- **PROBLEM TO WORK ON**
Give every line of the items below as a numbered list, leaving out blank lines and pictures.

- **RECORDS SHOWN**

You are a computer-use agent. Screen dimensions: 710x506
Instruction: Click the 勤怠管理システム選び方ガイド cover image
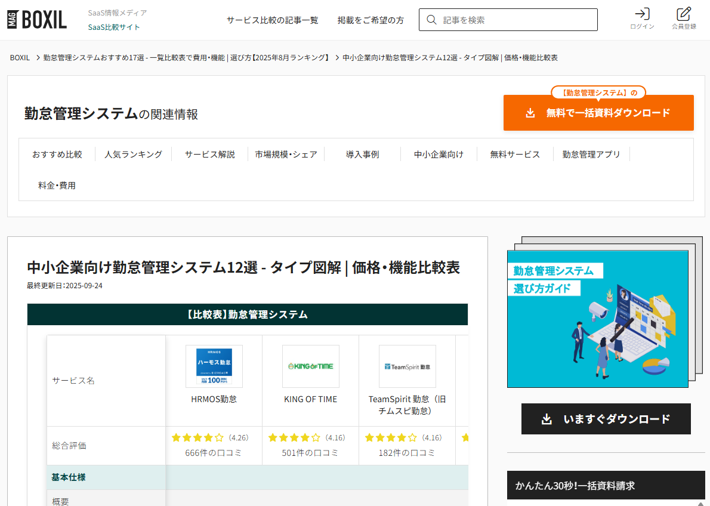[597, 319]
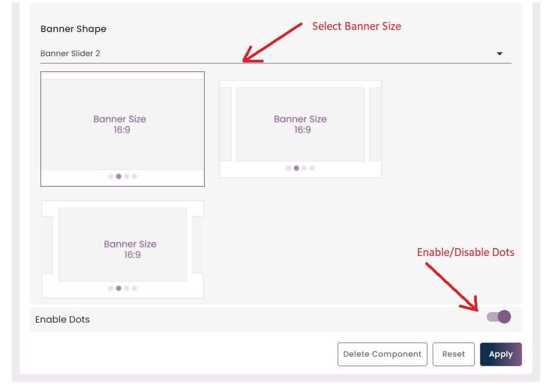544x384 pixels.
Task: Click the Enable Dots label text
Action: click(62, 319)
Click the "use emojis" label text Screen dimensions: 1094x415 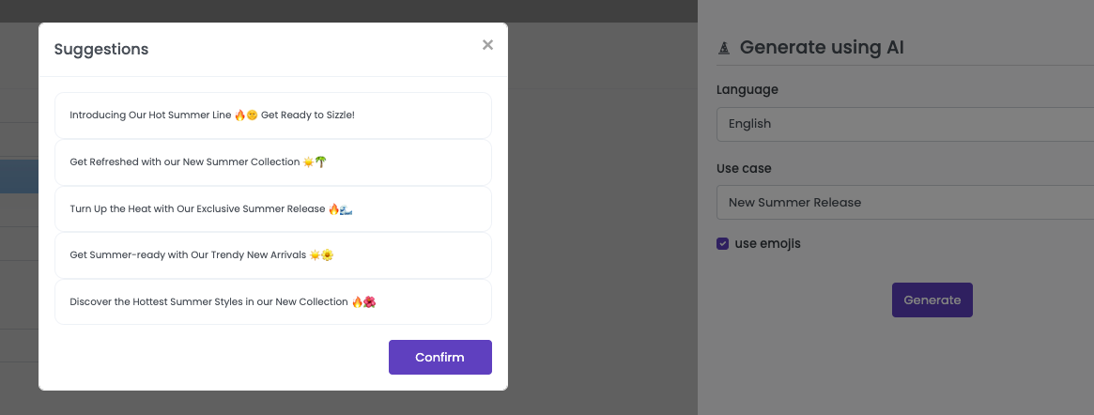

- **WRITTEN RESPONSE**
1. You are a computer-use agent. Screen dimensions: 710x506
2. Instruction: Click the 勤怠管理システム選び方ガイド cover image
3. [597, 319]
4. 544x384 pixels.
5. Task: Click the Enable Dots label text
6. Action: click(62, 319)
7. Click the "use emojis" label text Screen dimensions: 1094x415 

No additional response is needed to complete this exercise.